▶ **Brano scelto**:

++++++

Oggi il patrimonio italiano conta circa 760mila alloggi di edilizia residenziale pubblica. Sono i dati della Federazione italiana per le case popolari e l’edilizia sociale (Federcasa): molti di questi però sono in vendita, anche se mancano i numeri esatti, non essendoci un Osservatorio che monitora la situazione delle case popolari sul territorio nazionale. Per Federcasa, però, servirebbero almeno 300mila alloggi in più. “In Italia servono più case popolari e una nuova idea di edilizia residenziale pubblica”, afferma il presidente di Federcasa, Luca Talluri. “Al tempo stesso occorre investire risorse importanti sul piano periferie, per consentire una riqualificazione vera delle aree ad alta densità abitativa, in termine di vita di quartiere e di qualità dell’abitare, elementi che contraddistinguono la nostra quotidianità.

++++++

▶ **Dati forniti**:
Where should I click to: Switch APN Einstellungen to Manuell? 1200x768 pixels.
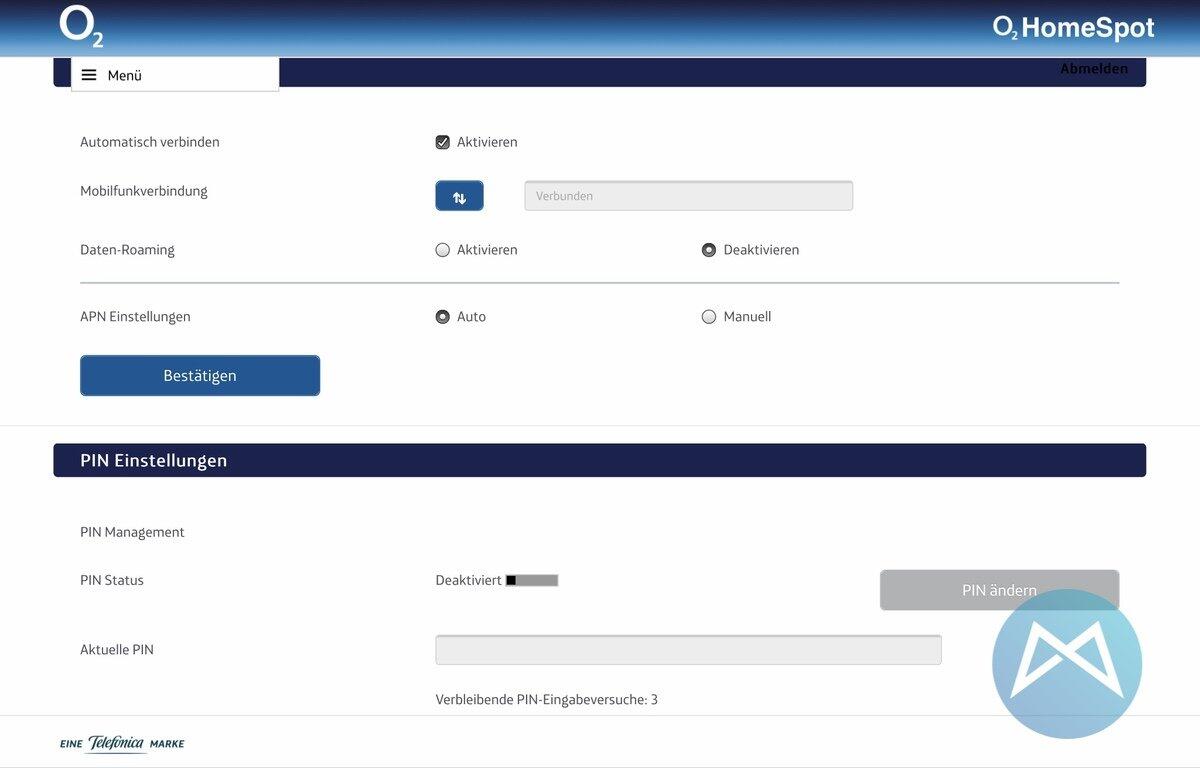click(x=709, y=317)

++++++

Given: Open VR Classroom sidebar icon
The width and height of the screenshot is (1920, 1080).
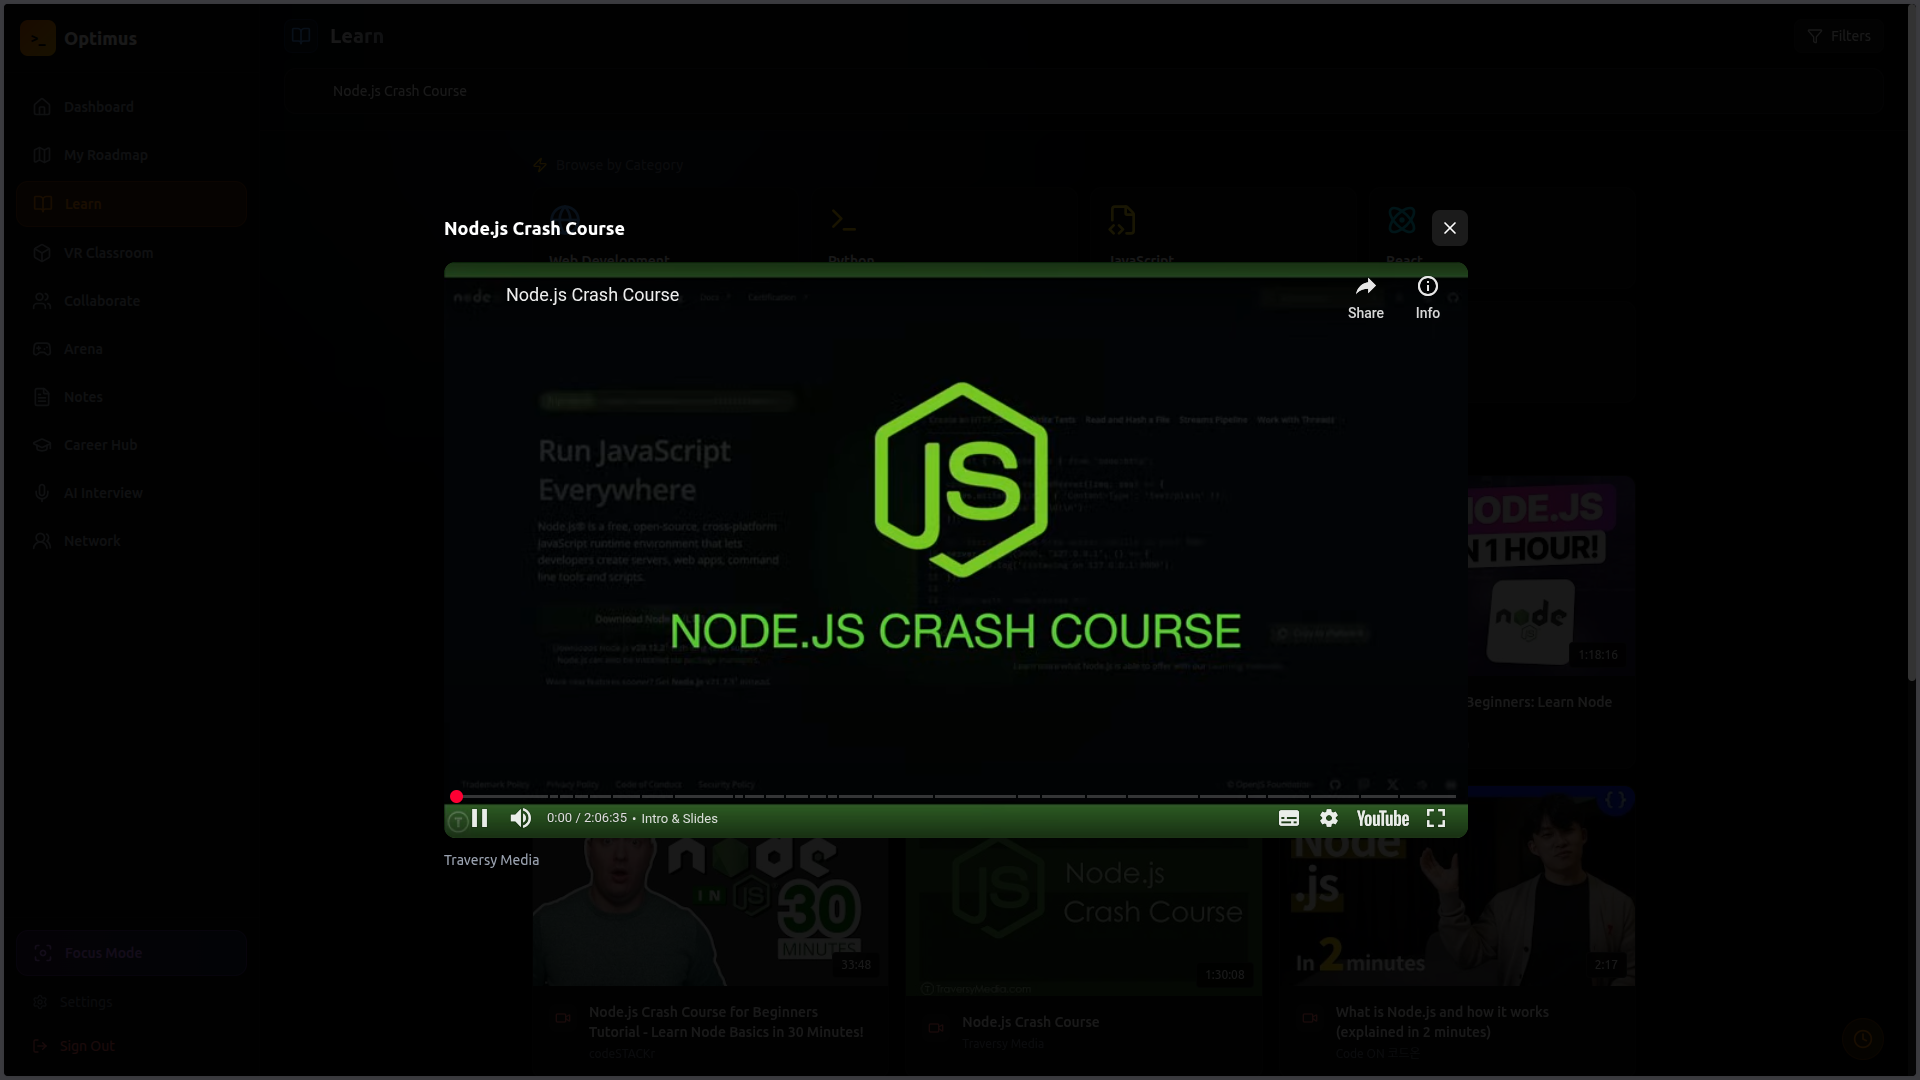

++++++

Prosegui il brano sulle case popolari a partire dalla sua ultima frase. I dati riportati non sono necessari.

Dall’inizio del Novecento, lo Stato italiano ha direttamente finanziato la costruzione di alloggi pubblici: si è cominciato nel 1903 con la legge Luzzati, che ha istituito l’Istituto case popolari (ICP). Nel dopoguerra il piano INA-Casa (o piano Fanfani) ha dato avvio alla realizzazione di alloggi in nuovi quartieri, offrendo la possibilità a migliaia di famiglie di migliorare le proprie condizioni abitative. Nel 1962 la legge 167 ha introdotto i PEEP (Piani per l’edilizia economica e popolare), e l’anno successivo è nata la Gescal (acronimo di Gestione case per i lavoratori), un fondo destinato alla costruzione e assegnazione di case, subentrato al piano INA-Casa.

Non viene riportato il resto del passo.